%%

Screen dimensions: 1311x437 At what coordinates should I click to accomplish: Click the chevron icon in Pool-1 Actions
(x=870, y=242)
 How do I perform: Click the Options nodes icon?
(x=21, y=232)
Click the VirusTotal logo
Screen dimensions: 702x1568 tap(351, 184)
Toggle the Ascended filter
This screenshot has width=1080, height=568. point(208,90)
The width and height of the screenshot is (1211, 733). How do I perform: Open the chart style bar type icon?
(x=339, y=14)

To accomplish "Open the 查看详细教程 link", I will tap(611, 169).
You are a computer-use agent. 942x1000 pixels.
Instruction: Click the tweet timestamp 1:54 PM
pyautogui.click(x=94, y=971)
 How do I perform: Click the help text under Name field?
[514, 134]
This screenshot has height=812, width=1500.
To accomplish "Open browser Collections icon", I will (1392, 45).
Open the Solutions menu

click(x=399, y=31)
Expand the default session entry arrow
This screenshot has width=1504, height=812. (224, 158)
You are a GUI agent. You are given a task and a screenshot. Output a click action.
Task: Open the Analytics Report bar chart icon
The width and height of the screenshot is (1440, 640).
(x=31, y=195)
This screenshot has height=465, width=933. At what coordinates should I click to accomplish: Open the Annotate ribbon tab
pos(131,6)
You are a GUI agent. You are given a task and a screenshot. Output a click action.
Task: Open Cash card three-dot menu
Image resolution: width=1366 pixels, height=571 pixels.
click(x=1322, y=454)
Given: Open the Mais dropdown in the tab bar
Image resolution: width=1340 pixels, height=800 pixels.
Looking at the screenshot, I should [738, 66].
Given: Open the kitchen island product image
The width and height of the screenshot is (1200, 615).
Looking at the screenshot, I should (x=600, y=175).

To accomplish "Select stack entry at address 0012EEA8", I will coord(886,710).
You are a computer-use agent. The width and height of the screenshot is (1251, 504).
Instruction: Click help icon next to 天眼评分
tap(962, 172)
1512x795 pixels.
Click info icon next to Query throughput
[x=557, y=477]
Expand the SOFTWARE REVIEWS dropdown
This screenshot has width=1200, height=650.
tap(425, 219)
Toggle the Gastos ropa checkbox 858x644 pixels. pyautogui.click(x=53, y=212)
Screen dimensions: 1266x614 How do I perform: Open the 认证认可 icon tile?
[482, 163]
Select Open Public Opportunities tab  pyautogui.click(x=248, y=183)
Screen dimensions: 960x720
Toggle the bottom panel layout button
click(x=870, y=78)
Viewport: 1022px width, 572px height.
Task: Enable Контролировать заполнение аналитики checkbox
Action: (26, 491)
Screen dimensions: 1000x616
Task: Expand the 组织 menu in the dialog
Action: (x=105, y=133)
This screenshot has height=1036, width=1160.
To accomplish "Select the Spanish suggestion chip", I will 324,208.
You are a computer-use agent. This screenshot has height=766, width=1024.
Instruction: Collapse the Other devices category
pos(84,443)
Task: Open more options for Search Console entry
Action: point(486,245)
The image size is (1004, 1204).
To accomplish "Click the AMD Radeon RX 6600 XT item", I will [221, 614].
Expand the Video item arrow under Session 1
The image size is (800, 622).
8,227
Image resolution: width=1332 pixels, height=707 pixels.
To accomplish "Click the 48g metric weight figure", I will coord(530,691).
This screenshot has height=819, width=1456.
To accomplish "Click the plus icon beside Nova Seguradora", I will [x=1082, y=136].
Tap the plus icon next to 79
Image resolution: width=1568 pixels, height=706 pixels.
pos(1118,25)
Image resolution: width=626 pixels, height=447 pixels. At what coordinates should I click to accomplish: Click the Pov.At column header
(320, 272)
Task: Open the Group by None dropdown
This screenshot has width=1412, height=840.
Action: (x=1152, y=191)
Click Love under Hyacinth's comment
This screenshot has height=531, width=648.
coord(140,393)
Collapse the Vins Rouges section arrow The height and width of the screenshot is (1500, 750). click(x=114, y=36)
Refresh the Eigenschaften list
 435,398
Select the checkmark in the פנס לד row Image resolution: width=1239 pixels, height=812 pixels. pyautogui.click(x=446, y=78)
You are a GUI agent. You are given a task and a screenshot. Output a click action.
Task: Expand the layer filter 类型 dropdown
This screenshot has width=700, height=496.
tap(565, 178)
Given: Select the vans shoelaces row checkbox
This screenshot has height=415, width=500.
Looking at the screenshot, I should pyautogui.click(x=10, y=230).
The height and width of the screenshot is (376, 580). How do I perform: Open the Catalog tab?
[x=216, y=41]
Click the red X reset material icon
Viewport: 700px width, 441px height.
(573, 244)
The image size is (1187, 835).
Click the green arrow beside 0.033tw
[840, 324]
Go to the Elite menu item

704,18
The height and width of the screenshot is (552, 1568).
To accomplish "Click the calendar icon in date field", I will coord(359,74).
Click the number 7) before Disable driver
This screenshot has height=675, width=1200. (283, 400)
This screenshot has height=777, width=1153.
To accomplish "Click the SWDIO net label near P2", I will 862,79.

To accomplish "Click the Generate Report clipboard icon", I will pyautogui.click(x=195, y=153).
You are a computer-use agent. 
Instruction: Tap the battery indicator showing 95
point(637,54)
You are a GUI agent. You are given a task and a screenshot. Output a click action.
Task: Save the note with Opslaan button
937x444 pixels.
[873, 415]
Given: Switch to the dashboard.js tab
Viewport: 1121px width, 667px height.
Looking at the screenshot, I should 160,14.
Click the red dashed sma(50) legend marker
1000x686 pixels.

%%

#### [Work to be completed]
Give back the material above in full, exactly as it reads.

#### [Response to this task]
Screen dimensions: 1311x437 At what coordinates should I click to accomplish: Click the chevron icon in Pool-1 Actions
(x=870, y=242)
 How do I perform: Click the Options nodes icon?
(x=21, y=232)
Click the VirusTotal logo
Screen dimensions: 702x1568 tap(351, 184)
Toggle the Ascended filter
This screenshot has width=1080, height=568. point(208,90)
The width and height of the screenshot is (1211, 733). How do I perform: Open the chart style bar type icon?
(x=339, y=14)

To accomplish "Open the 查看详细教程 link", I will tap(611, 169).
You are a computer-use agent. 942x1000 pixels.
Instruction: Click the tweet timestamp 1:54 PM
pyautogui.click(x=94, y=971)
 How do I perform: Click the help text under Name field?
[514, 134]
This screenshot has height=812, width=1500.
To accomplish "Open browser Collections icon", I will (1392, 45).
Open the Solutions menu

click(x=399, y=31)
Expand the default session entry arrow
This screenshot has width=1504, height=812. (224, 158)
You are a GUI agent. You are given a task and a screenshot. Output a click action.
Task: Open the Analytics Report bar chart icon
The width and height of the screenshot is (1440, 640).
(x=31, y=195)
This screenshot has height=465, width=933. At what coordinates should I click to accomplish: Open the Annotate ribbon tab
pos(131,6)
You are a GUI agent. You are given a task and a screenshot. Output a click action.
Task: Open Cash card three-dot menu
Image resolution: width=1366 pixels, height=571 pixels.
click(x=1322, y=454)
Given: Open the Mais dropdown in the tab bar
Image resolution: width=1340 pixels, height=800 pixels.
Looking at the screenshot, I should [738, 66].
Given: Open the kitchen island product image
The width and height of the screenshot is (1200, 615).
Looking at the screenshot, I should (x=600, y=175).

To accomplish "Select stack entry at address 0012EEA8", I will coord(886,710).
You are a computer-use agent. The width and height of the screenshot is (1251, 504).
Instruction: Click help icon next to 天眼评分
tap(962, 172)
1512x795 pixels.
Click info icon next to Query throughput
[x=557, y=477]
Expand the SOFTWARE REVIEWS dropdown
This screenshot has width=1200, height=650.
tap(425, 219)
Toggle the Gastos ropa checkbox 858x644 pixels. pyautogui.click(x=53, y=212)
Screen dimensions: 1266x614 How do I perform: Open the 认证认可 icon tile?
[482, 163]
Select Open Public Opportunities tab  pyautogui.click(x=248, y=183)
Screen dimensions: 960x720
Toggle the bottom panel layout button
click(x=870, y=78)
Viewport: 1022px width, 572px height.
Task: Enable Контролировать заполнение аналитики checkbox
Action: (26, 491)
Screen dimensions: 1000x616
Task: Expand the 组织 menu in the dialog
Action: (x=105, y=133)
This screenshot has height=1036, width=1160.
To accomplish "Select the Spanish suggestion chip", I will 324,208.
You are a computer-use agent. This screenshot has height=766, width=1024.
Instruction: Collapse the Other devices category
pos(84,443)
Task: Open more options for Search Console entry
Action: point(486,245)
The image size is (1004, 1204).
To accomplish "Click the AMD Radeon RX 6600 XT item", I will [221, 614].
Expand the Video item arrow under Session 1
The image size is (800, 622).
8,227
Image resolution: width=1332 pixels, height=707 pixels.
To accomplish "Click the 48g metric weight figure", I will coord(530,691).
This screenshot has height=819, width=1456.
To accomplish "Click the plus icon beside Nova Seguradora", I will [x=1082, y=136].
Tap the plus icon next to 79
Image resolution: width=1568 pixels, height=706 pixels.
pos(1118,25)
Image resolution: width=626 pixels, height=447 pixels. At what coordinates should I click to accomplish: Click the Pov.At column header
(320, 272)
Task: Open the Group by None dropdown
This screenshot has width=1412, height=840.
Action: (x=1152, y=191)
Click Love under Hyacinth's comment
This screenshot has height=531, width=648.
coord(140,393)
Collapse the Vins Rouges section arrow The height and width of the screenshot is (1500, 750). click(x=114, y=36)
Refresh the Eigenschaften list
 435,398
Select the checkmark in the פנס לד row Image resolution: width=1239 pixels, height=812 pixels. pyautogui.click(x=446, y=78)
You are a GUI agent. You are given a task and a screenshot. Output a click action.
Task: Expand the layer filter 类型 dropdown
This screenshot has width=700, height=496.
tap(565, 178)
Given: Select the vans shoelaces row checkbox
This screenshot has height=415, width=500.
Looking at the screenshot, I should pyautogui.click(x=10, y=230).
The height and width of the screenshot is (376, 580). How do I perform: Open the Catalog tab?
[x=216, y=41]
Click the red X reset material icon
Viewport: 700px width, 441px height.
(573, 244)
The image size is (1187, 835).
Click the green arrow beside 0.033tw
[840, 324]
Go to the Elite menu item

704,18
The height and width of the screenshot is (552, 1568).
To accomplish "Click the calendar icon in date field", I will coord(359,74).
Click the number 7) before Disable driver
This screenshot has height=675, width=1200. (283, 400)
This screenshot has height=777, width=1153.
To accomplish "Click the SWDIO net label near P2", I will 862,79.

To accomplish "Click the Generate Report clipboard icon", I will pyautogui.click(x=195, y=153).
You are a computer-use agent. 
Instruction: Tap the battery indicator showing 95
point(637,54)
You are a GUI agent. You are given a task and a screenshot. Output a click action.
Task: Save the note with Opslaan button
937x444 pixels.
[873, 415]
Given: Switch to the dashboard.js tab
Viewport: 1121px width, 667px height.
Looking at the screenshot, I should 160,14.
Click the red dashed sma(50) legend marker
1000x686 pixels.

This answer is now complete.